(EXERCISE OBJECTIVE): Please reproduce the data below exactly, from the first line through the line containing "Linha Agrícola (796, 174)", and leave every later line out.

Stored data
------------------------------------------------------------------------
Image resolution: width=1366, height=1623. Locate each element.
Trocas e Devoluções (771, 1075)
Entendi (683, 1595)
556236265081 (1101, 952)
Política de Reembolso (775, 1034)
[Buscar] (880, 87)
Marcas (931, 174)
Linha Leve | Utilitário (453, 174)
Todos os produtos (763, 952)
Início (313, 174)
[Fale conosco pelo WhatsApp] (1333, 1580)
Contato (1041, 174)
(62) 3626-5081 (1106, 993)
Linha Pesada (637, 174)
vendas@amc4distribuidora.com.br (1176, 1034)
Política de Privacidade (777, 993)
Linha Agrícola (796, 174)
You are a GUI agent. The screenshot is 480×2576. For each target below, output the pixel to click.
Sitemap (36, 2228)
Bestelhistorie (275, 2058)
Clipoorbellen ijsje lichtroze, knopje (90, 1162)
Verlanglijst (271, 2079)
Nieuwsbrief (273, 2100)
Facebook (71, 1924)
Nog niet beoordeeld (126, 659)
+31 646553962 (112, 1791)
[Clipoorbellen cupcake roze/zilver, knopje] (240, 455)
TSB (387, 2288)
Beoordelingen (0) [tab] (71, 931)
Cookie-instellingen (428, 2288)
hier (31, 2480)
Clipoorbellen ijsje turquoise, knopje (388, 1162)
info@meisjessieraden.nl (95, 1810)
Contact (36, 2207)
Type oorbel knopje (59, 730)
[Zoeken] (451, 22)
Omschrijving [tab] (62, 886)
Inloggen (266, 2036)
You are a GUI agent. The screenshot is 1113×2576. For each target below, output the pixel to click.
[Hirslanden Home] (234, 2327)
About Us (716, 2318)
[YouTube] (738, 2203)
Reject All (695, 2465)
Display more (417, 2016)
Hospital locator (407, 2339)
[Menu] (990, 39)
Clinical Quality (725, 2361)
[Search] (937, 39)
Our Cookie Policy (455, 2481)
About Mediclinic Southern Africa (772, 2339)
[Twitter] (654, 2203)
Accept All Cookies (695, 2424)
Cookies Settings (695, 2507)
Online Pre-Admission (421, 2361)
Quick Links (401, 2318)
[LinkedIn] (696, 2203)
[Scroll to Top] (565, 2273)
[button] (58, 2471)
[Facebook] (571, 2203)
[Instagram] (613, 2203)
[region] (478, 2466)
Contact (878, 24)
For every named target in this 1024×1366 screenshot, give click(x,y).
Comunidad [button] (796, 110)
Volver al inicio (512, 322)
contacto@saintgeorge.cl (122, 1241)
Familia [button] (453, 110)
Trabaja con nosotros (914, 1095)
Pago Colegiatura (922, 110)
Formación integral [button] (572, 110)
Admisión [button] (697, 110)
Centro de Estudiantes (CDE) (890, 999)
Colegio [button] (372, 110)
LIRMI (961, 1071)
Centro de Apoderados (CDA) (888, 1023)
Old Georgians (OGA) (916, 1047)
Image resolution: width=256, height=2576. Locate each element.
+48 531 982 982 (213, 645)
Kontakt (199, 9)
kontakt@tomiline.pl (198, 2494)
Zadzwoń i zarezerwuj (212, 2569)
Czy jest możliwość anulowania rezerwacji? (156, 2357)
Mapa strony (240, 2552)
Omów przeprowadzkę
------------------------------------------------------------------------
(OUTPUT FOR THIS EXERCISE):
Image resolution: width=1366, height=1623. Locate each element.
Trocas e Devoluções (771, 1075)
Entendi (683, 1595)
556236265081 (1101, 952)
Política de Reembolso (775, 1034)
[Buscar] (880, 87)
Marcas (931, 174)
Linha Leve | Utilitário (453, 174)
Todos os produtos (763, 952)
Início (313, 174)
[Fale conosco pelo WhatsApp] (1333, 1580)
Contato (1041, 174)
(62) 3626-5081 (1106, 993)
Linha Pesada (637, 174)
vendas@amc4distribuidora.com.br (1176, 1034)
Política de Privacidade (777, 993)
Linha Agrícola (796, 174)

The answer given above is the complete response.